14 February 2008

016 ~ A World of Hearts

Swift and effectual action is the core of Filipino police endeavors. On the local front, it is the PNP Directorate for Operations that throbs as the nerve center for the beat worker’s activity. Its main concern is the fight versus criminality, insurgency, and terrorism.

Based on the well-entrenched, round-the-clock incident-monitoring and accomplishment-reporting system, it pumps policy on internal security, law enforcement, public safety, and special police operations.
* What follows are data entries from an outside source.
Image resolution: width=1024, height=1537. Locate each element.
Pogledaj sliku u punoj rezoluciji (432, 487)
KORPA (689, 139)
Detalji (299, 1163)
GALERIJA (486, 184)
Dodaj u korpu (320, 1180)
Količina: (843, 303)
It is the umbrella of the Aviation Security Group, Civil Security Group, Maritime Group, Traffic Management Group, and the elite strike unit Special Action Force.

Currently, the directorial staff has dozens of commissioned and non-commissioned officers, several of whom are international-peacekeeping veterans of the missions in Cambodia, Kosovo, the Sudan, and Timor-Leste. These personnel conduct themselves with the bearing and disposition of a UN Blue Beret, enthusiastic to learn or relearn the ropes at national headquarters, of which procedures are noticeably different from those at mission-area offices.

The latest additions make up a brisk and blithe bunch, the willingness to be reimmersed in the local scene not fading from their faces. They join in the tedious policy-forming process with perseverance, especially that they come from a “paperless” culture, brevity being the soul of their global-policing transactions.

Without complaint, they pit themselves in the daily grind, morning till afternoon, of being deputies and aides and workhorses in an institution that is traditionally the hat where the buck stops, the repository of civil society’s flak. They brace up for street-level augmentation when the situation boards signal heightened- or full-alert status.

Humbly and unpretentiously, these police officers are ready to revise memorandum drafts that their superiors think could be better composed, to discuss standing regulations among their peers, and to seek help from juniors whenever needed. Thank Heavens, they do not project an image of having one over the “grounded-to-Motherland” others, and that they are nowhere abrasive and as irritating as pebbles in anyone’s shoe.

If asked, majority of them might not deny their aspiration to soon return to the more convenient multinational peace-support operational theatre. But thank Heavens still, none of them acts with hideous impatience and gross disregard for what they hold in their hands at the moment: matters of great national consequence.

Thank Heavens most of all, they don’t seem to be doing all the good that they are observed to be doing –for nothing but bland compliance and self-serving recognition.

It’s probably because they recognize and honor the duty that they owe their country, the duty to carry out duties at home, before aching to go back to some land yonder.

It’s probably because they recognize and honor the duty to demonstrate to their own people, in their own little directorial-staff-desk-action way, the same compassion they have shown to the citizens of another nation.

It’s probably because they are no ingrates and they embrace the fact that they are morally bound to love their country first and foremost.

It’s any one of these, or all of the above.